> YOUR ASSIGNMENT: Reproduce the rows below verbatim, from the line containing "The height and width of the screenshot is (650, 1200)." through the line containing "coordinates (73, 162).".

------------------------------------------------

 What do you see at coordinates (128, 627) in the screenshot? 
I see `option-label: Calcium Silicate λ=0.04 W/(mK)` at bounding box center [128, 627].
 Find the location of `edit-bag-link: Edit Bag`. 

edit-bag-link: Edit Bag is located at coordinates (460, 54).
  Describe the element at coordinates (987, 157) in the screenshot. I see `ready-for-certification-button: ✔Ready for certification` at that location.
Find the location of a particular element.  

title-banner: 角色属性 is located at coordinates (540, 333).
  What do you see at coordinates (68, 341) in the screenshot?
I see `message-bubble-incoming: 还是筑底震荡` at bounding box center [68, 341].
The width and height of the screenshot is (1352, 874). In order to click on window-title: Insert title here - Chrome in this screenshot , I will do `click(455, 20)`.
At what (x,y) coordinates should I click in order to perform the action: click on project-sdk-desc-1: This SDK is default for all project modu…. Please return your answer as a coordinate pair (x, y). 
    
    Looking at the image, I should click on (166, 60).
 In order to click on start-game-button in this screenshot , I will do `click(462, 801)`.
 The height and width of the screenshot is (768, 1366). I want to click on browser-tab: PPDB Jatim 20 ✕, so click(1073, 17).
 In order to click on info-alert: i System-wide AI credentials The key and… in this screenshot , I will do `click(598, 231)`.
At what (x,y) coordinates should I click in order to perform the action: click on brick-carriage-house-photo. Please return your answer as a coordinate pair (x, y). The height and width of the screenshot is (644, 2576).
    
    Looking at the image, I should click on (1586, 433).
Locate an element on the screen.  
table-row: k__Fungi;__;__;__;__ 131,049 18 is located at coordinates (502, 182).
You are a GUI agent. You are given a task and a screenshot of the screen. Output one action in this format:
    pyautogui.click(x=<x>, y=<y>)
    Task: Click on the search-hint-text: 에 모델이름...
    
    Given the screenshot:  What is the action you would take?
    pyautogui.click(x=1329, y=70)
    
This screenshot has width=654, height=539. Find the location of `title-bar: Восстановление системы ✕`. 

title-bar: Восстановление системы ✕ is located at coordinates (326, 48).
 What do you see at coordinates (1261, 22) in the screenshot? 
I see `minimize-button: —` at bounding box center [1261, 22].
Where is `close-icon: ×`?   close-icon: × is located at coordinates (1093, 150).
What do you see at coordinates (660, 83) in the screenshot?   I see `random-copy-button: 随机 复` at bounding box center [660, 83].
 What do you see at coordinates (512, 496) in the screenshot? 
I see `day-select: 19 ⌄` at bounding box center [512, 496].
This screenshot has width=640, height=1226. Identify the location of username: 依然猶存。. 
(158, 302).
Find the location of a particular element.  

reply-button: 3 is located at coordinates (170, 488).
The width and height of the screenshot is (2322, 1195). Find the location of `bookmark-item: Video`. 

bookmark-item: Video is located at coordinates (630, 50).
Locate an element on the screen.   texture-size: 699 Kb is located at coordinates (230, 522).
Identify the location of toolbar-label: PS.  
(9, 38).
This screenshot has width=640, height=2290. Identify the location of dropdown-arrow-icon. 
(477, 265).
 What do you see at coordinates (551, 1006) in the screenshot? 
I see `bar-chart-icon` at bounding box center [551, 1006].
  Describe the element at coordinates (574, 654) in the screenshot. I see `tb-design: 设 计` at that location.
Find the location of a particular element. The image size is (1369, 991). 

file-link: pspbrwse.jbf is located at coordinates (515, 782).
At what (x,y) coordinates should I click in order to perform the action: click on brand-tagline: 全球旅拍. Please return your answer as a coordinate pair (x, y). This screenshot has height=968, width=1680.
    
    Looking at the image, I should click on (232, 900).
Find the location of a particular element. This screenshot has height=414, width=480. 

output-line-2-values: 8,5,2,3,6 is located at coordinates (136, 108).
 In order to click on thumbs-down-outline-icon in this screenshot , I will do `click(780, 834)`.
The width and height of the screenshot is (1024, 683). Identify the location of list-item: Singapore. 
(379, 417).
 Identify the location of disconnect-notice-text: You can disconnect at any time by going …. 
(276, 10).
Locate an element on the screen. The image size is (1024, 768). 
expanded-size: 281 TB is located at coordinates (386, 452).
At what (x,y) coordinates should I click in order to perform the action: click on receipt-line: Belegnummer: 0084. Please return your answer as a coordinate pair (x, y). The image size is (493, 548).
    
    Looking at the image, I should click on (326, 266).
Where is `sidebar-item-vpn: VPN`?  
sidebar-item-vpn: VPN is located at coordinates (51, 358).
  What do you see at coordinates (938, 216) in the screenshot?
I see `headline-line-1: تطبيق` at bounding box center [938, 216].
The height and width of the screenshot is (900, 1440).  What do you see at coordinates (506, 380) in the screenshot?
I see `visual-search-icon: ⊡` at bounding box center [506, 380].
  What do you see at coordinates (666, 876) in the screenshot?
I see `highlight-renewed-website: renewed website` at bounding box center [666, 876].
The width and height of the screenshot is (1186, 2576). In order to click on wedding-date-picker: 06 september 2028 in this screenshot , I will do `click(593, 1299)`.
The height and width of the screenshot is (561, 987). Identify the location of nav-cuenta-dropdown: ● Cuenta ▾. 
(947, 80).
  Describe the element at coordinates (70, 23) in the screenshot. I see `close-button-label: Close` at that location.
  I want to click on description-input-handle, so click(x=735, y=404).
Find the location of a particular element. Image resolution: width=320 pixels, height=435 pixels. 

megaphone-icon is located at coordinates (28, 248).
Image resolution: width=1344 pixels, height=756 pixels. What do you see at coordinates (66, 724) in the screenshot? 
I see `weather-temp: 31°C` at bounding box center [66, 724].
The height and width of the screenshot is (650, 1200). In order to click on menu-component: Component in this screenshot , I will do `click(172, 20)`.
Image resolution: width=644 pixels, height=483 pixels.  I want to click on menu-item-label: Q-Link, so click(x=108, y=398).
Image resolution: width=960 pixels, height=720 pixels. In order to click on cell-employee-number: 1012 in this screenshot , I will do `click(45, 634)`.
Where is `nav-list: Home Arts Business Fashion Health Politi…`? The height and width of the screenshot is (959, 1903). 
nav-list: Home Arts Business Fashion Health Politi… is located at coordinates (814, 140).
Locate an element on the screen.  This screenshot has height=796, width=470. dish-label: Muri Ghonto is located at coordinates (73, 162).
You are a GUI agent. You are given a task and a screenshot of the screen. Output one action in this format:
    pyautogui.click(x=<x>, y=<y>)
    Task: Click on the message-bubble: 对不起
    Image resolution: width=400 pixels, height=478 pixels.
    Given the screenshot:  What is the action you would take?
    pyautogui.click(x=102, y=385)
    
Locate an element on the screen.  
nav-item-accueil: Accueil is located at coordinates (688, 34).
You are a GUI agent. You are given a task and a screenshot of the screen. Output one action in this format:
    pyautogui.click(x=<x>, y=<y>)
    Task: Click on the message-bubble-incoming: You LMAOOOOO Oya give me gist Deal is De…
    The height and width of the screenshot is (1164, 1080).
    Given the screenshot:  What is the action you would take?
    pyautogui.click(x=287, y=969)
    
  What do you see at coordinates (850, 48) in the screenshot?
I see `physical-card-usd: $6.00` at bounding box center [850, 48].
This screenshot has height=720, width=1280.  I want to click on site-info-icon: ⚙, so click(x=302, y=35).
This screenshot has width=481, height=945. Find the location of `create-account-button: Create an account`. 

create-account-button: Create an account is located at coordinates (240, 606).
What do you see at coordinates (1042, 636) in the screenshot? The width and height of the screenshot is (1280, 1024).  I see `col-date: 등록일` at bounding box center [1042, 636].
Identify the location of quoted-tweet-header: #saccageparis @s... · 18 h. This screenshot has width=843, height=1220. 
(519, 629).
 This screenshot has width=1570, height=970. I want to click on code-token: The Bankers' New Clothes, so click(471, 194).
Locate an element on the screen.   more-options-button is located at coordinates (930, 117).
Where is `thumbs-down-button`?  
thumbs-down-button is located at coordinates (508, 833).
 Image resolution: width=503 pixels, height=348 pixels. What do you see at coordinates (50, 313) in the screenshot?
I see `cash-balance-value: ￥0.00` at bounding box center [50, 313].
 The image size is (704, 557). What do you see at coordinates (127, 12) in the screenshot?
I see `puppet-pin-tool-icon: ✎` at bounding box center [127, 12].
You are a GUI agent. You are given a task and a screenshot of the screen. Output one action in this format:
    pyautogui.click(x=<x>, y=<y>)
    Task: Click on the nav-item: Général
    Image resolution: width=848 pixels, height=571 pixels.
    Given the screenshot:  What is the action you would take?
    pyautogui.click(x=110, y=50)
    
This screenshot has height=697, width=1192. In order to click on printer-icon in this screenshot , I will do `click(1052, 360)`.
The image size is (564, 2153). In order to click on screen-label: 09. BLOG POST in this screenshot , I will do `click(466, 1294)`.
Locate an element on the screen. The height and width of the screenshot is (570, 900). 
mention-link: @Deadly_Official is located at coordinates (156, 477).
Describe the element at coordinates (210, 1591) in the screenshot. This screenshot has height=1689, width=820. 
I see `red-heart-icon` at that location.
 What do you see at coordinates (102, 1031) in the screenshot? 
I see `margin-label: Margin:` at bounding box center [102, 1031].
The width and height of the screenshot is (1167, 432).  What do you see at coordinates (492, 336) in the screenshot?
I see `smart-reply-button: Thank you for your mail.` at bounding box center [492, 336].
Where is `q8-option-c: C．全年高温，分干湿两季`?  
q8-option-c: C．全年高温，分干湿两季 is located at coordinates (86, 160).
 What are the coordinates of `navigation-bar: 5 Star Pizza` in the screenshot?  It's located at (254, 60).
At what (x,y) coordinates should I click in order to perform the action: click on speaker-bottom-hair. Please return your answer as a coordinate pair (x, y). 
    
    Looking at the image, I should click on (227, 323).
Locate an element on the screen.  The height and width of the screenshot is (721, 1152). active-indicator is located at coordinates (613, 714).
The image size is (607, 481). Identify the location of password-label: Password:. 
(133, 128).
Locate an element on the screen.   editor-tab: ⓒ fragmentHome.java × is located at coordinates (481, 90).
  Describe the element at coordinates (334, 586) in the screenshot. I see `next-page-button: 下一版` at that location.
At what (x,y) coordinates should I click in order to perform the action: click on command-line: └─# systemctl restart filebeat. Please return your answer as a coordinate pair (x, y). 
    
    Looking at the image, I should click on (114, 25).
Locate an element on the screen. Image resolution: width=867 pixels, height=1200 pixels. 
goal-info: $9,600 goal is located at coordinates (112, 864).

------------------------------------------------

> SOLUTION:
The height and width of the screenshot is (650, 1200). In order to click on menu-component: Component in this screenshot , I will do `click(172, 20)`.
Image resolution: width=644 pixels, height=483 pixels.  I want to click on menu-item-label: Q-Link, so click(x=108, y=398).
Image resolution: width=960 pixels, height=720 pixels. In order to click on cell-employee-number: 1012 in this screenshot , I will do `click(45, 634)`.
Where is `nav-list: Home Arts Business Fashion Health Politi…`? The height and width of the screenshot is (959, 1903). 
nav-list: Home Arts Business Fashion Health Politi… is located at coordinates (814, 140).
Locate an element on the screen.  This screenshot has height=796, width=470. dish-label: Muri Ghonto is located at coordinates (73, 162).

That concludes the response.